Outra mudança, também profunda, diz respeito ao que se entende por piso salarial. Consta da decisão que esse equivale “à remuneração global, e não ao vencimento-base”.

Essa parte do julgado esclarece a decisão anterior e se pauta naquilo que consta expressamente da Lei 14.434/2022, em seu artigo 2º, § 1º, que não deixa dúvidas ao que quis chamar de piso salarial, dizendo que restam preservadas as remunerações superiores a ele. Além disso, traz importante efeito pecuniário, já que muitos interpretaram o dispositivo legal e a decisão do STF resumindo o piso fixado ao salário base. O julgado esclarece que o valor estabelecido para o piso salarial legal deve ser considerado como o resultado da soma desse último com as verbas de natureza remuneratória recebidas pelo empregado (a exemplo de abonos, adicionais, gratificações etc.).

A terceira e significativa mudança diz respeito à jornada de trabalho a que se refere o piso legal. Ficou esclarecido que este corresponde “ao valor mínimo a ser pago em função da jornada de trabalho completa (artigo 7º, inc. XIII, da CF/88), podendo a remuneração ser reduzida proporcionalmente no caso de carga horária inferior a oito horas por dia ou 44 horas semanais”.

Essa parte da decisão esclarece que o montante fixado pela lei equivale à jornada de trabalho prevista na Constituição, de oito horas diárias e 44 horas semanais, o que está em sintonia com as fixações salarias que são previstas, sem indicar a jornada a que se referem. O exemplo mais ilustrado disso é o salário mínimo, que também é fixado por lei e remunera essa jornada de trabalho, valendo destacar que os tribunais têm jurisprudência sólida em torno da possibilidade de se reduzir o valor total pago em caso de jornada reduzida, desde que respeitado o valor do salário-hora.

A consequência disso está na própria decisão, que permite, portanto, que haja negociação de valores menores que o piso fixado na Lei 14.434/2022, quando os empregados se ativarem em jornadas menores.

Não restam dúvidas de que os profissionais de enfermagem prestam um serviço relevantíssimo. Essa ideia tornou-se ainda mais evidente e vistosa nos últimos anos, quando se enfrentou uma pandemia com adoecimento massivo da população.

A valorização do trabalho desses profissionais, que se busca alcançar com a fixação desse piso salarial, pode dar lugar a uma grave crise junto a essa classe de trabalhadores, com o risco de demissões em massa, além de comprometer a oferta de leitos hospitalares para a população, que já carece desse serviço.
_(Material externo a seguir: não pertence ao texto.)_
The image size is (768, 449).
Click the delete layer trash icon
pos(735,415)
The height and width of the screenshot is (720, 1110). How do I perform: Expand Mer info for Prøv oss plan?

Como dito inicialmente, a solução encontrada pelo STF parece ser a melhor para resolver esse problema que a Lei 14.434/2022 trouxe consigo. Os propósitos da lei são — e continuam sendo — nobres. Mas os seus efeitos podem ser devastadores.

O objetivo, ao fim e ao cabo, é alcançar o tão almejado equilíbrio entre praticar um salário justo para essa importante coletividade, permitindo que esse seja suportado pelas entidades médicas, para que a população brasileira possa continuar a dispor de um serviço de saúde, que já é carente e que não pode piorar.

(*) Antônio Carlos Oliveira é advogado especialista na área trabalhista.